Philadelphia Film Festival 2009: "The Hurt Locker"

Can Iraq be depicted as an action film? (Consider the severity of the fact that soldier boys are committing suicide at an alarming rate.) Is this film supposed to be taken as a document of realism, or a document of sensationalism? Does Kathryn Bigelow (director of the afternoon TV action classic, Point Break) transcend her normative action director stance, and is she asking us to sympathize with soldiers overseas in a war so futile as to raise speculation that we are purely addicted to the spectacle of war as the controlling raison d'etre? Among the marketing taglines, one simplistically runs, 'War is a drug,' as if it were among the great unknown truths known to modern times. (In fact if I am not mistaken the same line appears as an introductory note to the film, in case the audience is unaware of its inner addiction to violence.)

There is a single value to this film: it is a terrifically directed action film. Wartime provides better support to the plotless plots of hollywood actioners than the run of the mill productions that depend so much on a key point of anarchy in a civilized society (for instance, there will always be a serial killer, a rapist, a terrorist, a criminal mastermind, a Dr. Evil or what-have-you, running amok in an otherwise peaceable society, the appearance of whom causes the reluctant or not so reluctant hero to conduct himself according to the social laws that employ and restrict him, while coming into communion with the baser violent nature in himself so freely glorified in the villain.) Even the emptier actioners that may or may not star Van Damme or Steven Seagal or, currently, Jason Stratham, have to somehow concoct a dramatic permise flimsy yet functional enough for the action to brew steadily and with little to no interruption. The Hurt Locker has no such roadblocks or difficulties - there is no need for a criminal mastermind or a remorseless killer who dons a face or a name to menace the proceedings. The film's thrust derives from the simplified premise of war (as a drug, and consequently, as an action film), in which no one villain manifests, and so from the 1st frame to the last, any concern for the other emotions (of romance, of ambition, of peace, of honor, etc.) that old school war films so long worked to contrive amid the bombs and bullets is thrown out the window.

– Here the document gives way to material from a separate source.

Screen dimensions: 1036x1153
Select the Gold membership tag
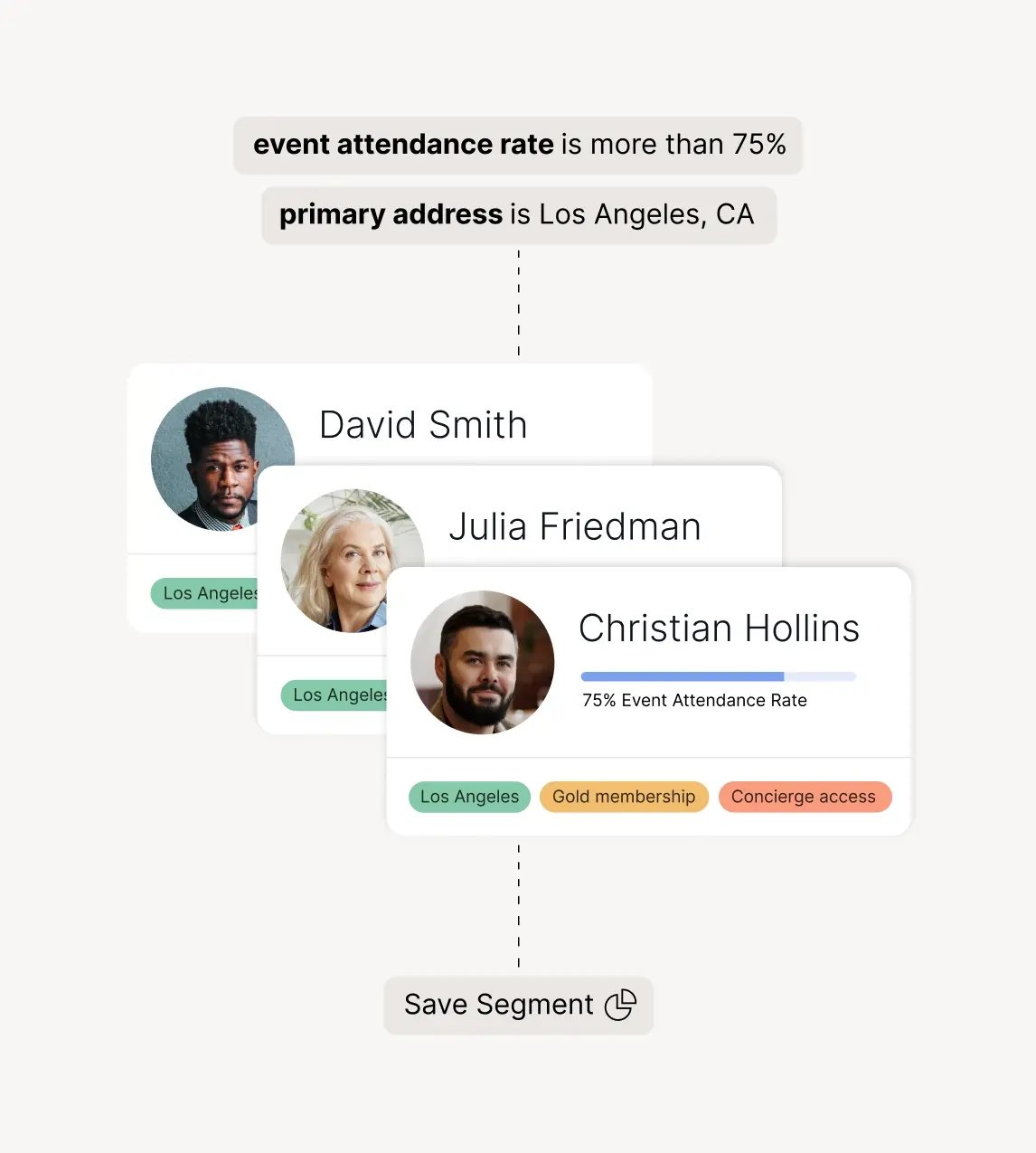click(624, 797)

The film prides itself on its realism and believes its fastidious attention to detail and undiminshed intensity to explain itself sufficiently without any need for dramatic scaffolding. Not surprisingly, this negligence of dramatic cultivation remains the film's virtue and vice. We are provided with breathlessly composed action sequences that pile on each other with little to no interruption, and with infinitely more ease than any riotous actioner could manage (even hardcore kung fu films, notoriously bereft of any dramatic gestation, are matched by this film's piledriving action scene for scene - the typical excuses for a kung fu fight to take place are matched by the omnipresent threat of bombs and terrorists lurking in the shadows of broad daylight.)

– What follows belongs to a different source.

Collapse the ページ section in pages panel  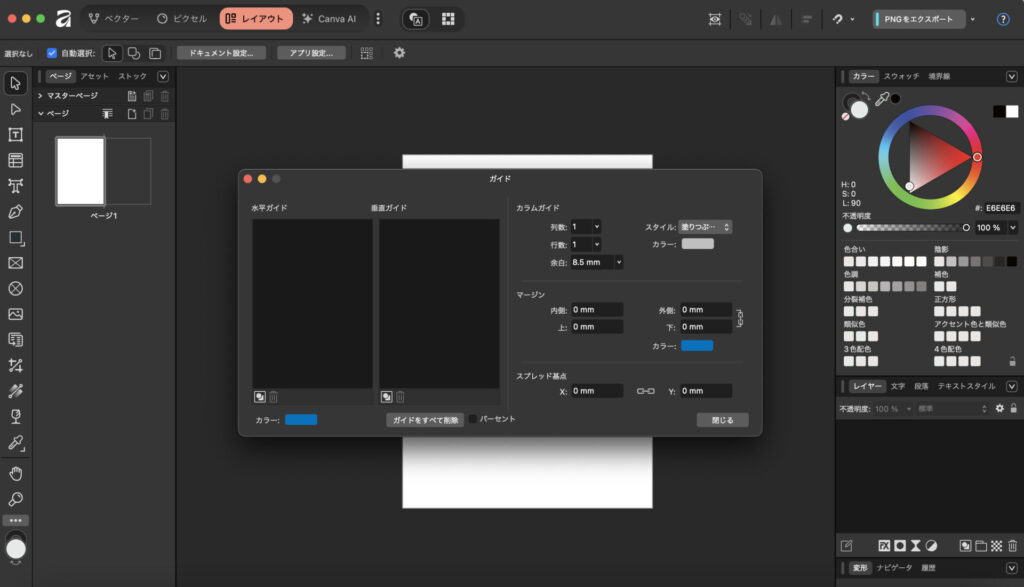pyautogui.click(x=40, y=113)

The film's trite ending, and its feeble attempt at dramatic afterthought (where the protagonist returns home after finishing his tour of duty and finds life's domestic misery to be ridiculously exemplified by a supermarket aisle whose entire shelf is covered by cereal boxes [!?]), demonstrate how internally empty the film is once removed from the spectacle ('the drug') of war. But the film is exonerated from any pernicious negligence of the real issues at work in the Iraq war, since its aims are largely nugatory: its major fault is the action film's common but excusable sin; that is, it suffers from an adherence to the necessary demands of the genre (more action, less dialogue). Instead of taking Bigelow's The Hurt Locker as a serious film about a seriously unjust war, it should be seen in light of Seagal's classic On Deadly Ground, which incongruously devotes the last few minutes of its conclusion (after a mindless but expected 80 minutes of righteous action) to serenading us with a powerpoint lecture by Seagal on the ills of global warming and oil drilling.